Don’t Give Up On Your Dreams

I am here to speak to you today about dreams. You are all young people, and young people ought to have dreams – big ones, bold ones. Big, bold, wild, wonderful, wacky dreams. I hope you have them. Thing about dreams is, a lot of people like to rain on other people’s dreams, and you’re going to meet a lot of these people when you head out into the world in pursuit of your dreams. People will tell you that your dreams are impossible, that they’re unrealistic, that they’re unreasonable, that they’re not responsible. They’ll tell you all sorts of negative things, and maybe that’s because they never really went after their own dreams.

Well, I’m here to tell you today: these people are wrong. Don’t listen to them. Don’t let them poison your ambitions. Keep shooting for your dreams, no matter how big, no matter how bold, no matter how impossible they seem, no matter how many setbacks you suffer.

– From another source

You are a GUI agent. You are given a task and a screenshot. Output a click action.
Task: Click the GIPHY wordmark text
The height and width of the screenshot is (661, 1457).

I had a dream when I was a boy, and I am proud to tell you, it is the same dream I have today as I stand before you here. I never gave up on my dream. No matter the setbacks (and there have been nothing but setbacks), no matter the naysayers (and there have been nothing but naysayers). What was my dream? I dreamed of traveling back in time and seeing the dinosaurs.

As a very young boy, I knew in my heart that this was what I wanted to do, and that I never wanted to do anything else. Now, I’ll be honest – as I got older, and more experienced in the ways of the world, and more educated and wise, that dream seemed more and more difficult to realize. There were days I thought it couldn’t be done. I was tempted to give up. I was tempted to find a “realistic” job, one that “paid,” one that “existed.”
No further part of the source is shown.